Re: [PATCH v2 0/2] fuse: add timeout option for requests

Bernd Schubert <bernd.schubert@xxxxxxxxxxx> · Tue, 6 Aug 2024 22:08:34 +0200

On 8/6/24 20:37, Joanne Koong wrote:
> On Tue, Aug 6, 2024 at 11:26 AM Joanne Koong <joannelkoong@xxxxxxxxx> wrote:
>>
>> On Tue, Aug 6, 2024 at 10:11 AM Bernd Schubert
>> <bernd.schubert@xxxxxxxxxxx> wrote:
>>>
>>> On 8/6/24 18:23, Joanne Koong wrote:
>>>
>>>>>
>>>>> This is very interesting. These logs (and the ones above with the
>>>>> lxcfs server running concurrently) are showing that the read request
>>>>> was freed but not through the do_fuse_request_end path. It's weird
>>>>> that fuse_simple_request reached fuse_put_request without
>>>>> do_fuse_request_end having been called (which is the only place where
>>>>> FR_FINISHED gets set and wakes up the wait events in
>>>>> request_wait_answer).

★ ★ ★ ★ ★ ★ ★

Your tasks:
1. List every code identifier in the mailing-list thread that contains an underscore, each one once, in the order they first appear.
2. Format the lines of the records as a JSON list of strings, one per line, starting at the line containing "John 10:24 NIV (244, 1440)" and ending at the last line of the records, both included.
The records that come next are separate material with no connection to the mailing-list thread.

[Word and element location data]
★ ★ ★ ★ ★ ★ ★

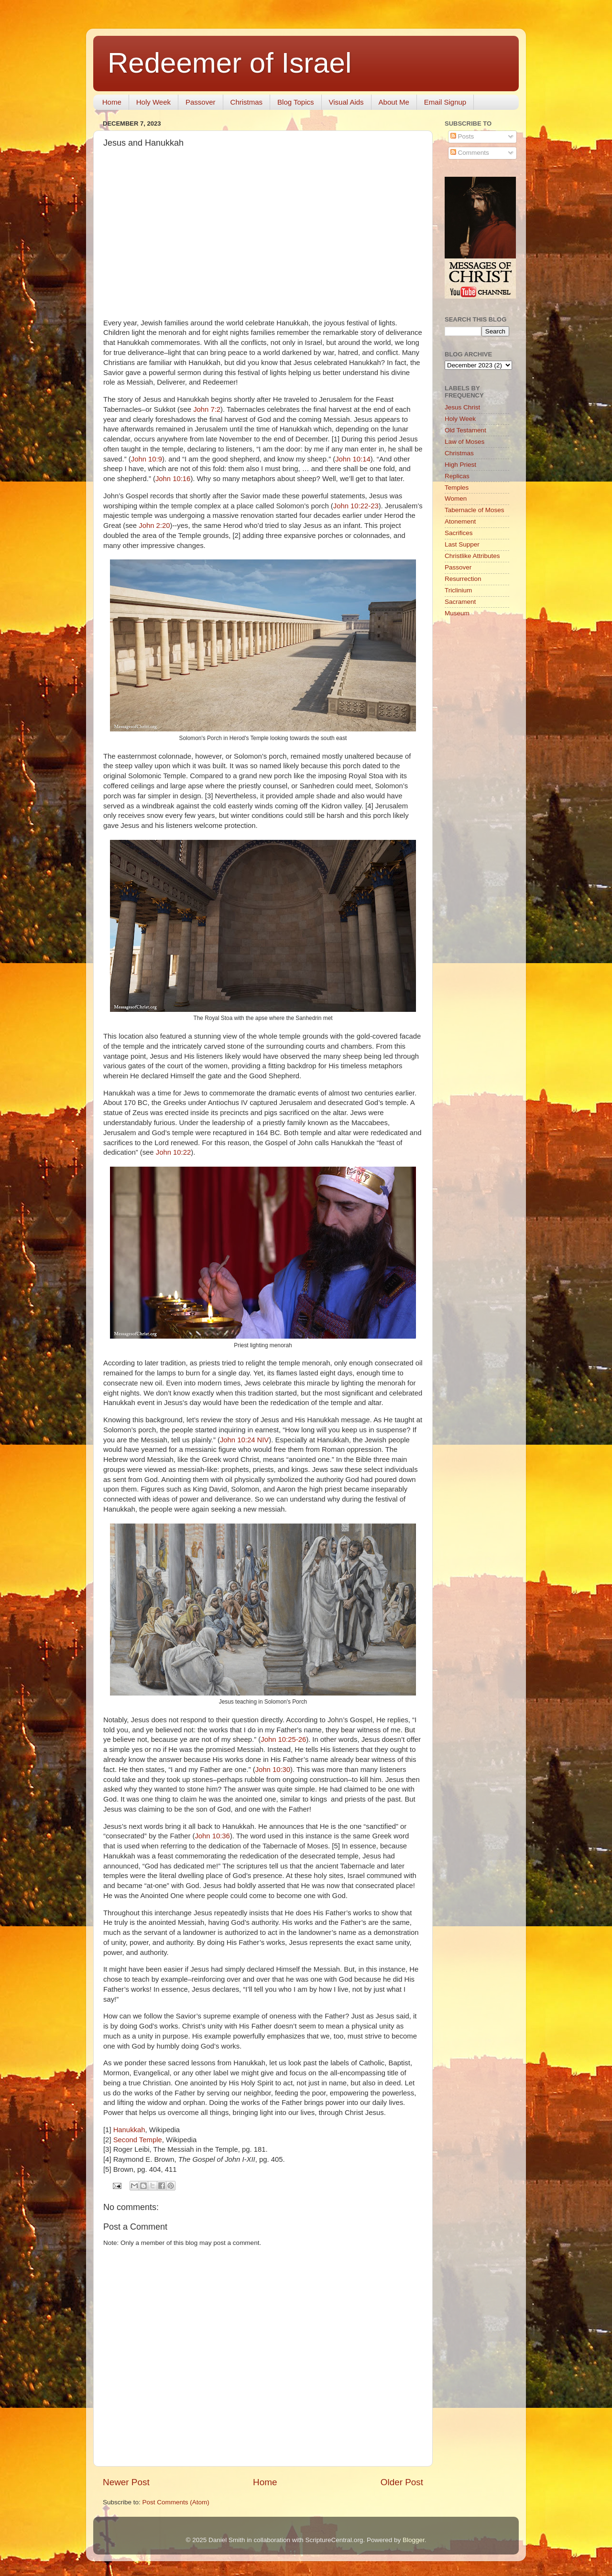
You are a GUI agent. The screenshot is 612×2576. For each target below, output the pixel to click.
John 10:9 (146, 459)
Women (456, 498)
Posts (462, 136)
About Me (394, 102)
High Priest (460, 464)
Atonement (460, 521)
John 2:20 (154, 525)
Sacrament (460, 601)
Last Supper (462, 544)
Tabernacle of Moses (474, 510)
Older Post (402, 2482)
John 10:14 (352, 459)
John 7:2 (206, 409)
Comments (469, 152)
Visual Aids (346, 102)
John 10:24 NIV (244, 1440)
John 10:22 (173, 1152)
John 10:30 (272, 1769)
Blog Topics (295, 102)
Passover (201, 102)
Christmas (246, 102)
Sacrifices (459, 533)
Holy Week (153, 102)
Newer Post (126, 2482)
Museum (457, 613)
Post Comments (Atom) (175, 2502)
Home (111, 102)
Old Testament (465, 430)
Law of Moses (464, 441)
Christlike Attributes (472, 555)
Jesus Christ (462, 407)
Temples (457, 487)
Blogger (414, 2540)
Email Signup (445, 102)
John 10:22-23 (356, 506)
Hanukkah (129, 2130)
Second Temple (137, 2140)
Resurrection (463, 578)
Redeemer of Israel (229, 63)
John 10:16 (172, 479)
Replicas (457, 476)
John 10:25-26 (283, 1739)
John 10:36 (212, 1836)
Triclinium (458, 590)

★ ★ ★ ★ ★ ★ ★

Results for the exercise:
1.
1. do_fuse_request_end
2. fuse_simple_request
3. fuse_put_request
4. FR_FINISHED
5. request_wait_answer

2.
[
  "John 10:24 NIV (244, 1440)",
  "John 10:22 (173, 1152)",
  "John 10:30 (272, 1769)",
  "Blog Topics (295, 102)",
  "Passover (201, 102)",
  "Christmas (246, 102)",
  "Sacrifices (459, 533)",
  "Holy Week (153, 102)",
  "Newer Post (126, 2482)",
  "Museum (457, 613)",
  "Post Comments (Atom) (175, 2502)",
  "Home (111, 102)",
  "Old Testament (465, 430)",
  "Law of Moses (464, 441)",
  "Christlike Attributes (472, 555)",
  "Jesus Christ (462, 407)",
  "Temples (457, 487)",
  "Blogger (414, 2540)",
  "Email Signup (445, 102)",
  "John 10:22-23 (356, 506)",
  "Hanukkah (129, 2130)",
  "Second Temple (137, 2140)",
  "Resurrection (463, 578)",
  "Redeemer of Israel (229, 63)",
  "John 10:16 (172, 479)",
  "Replicas (457, 476)",
  "John 10:25-26 (283, 1739)",
  "John 10:36 (212, 1836)",
  "Triclinium (458, 590)"
]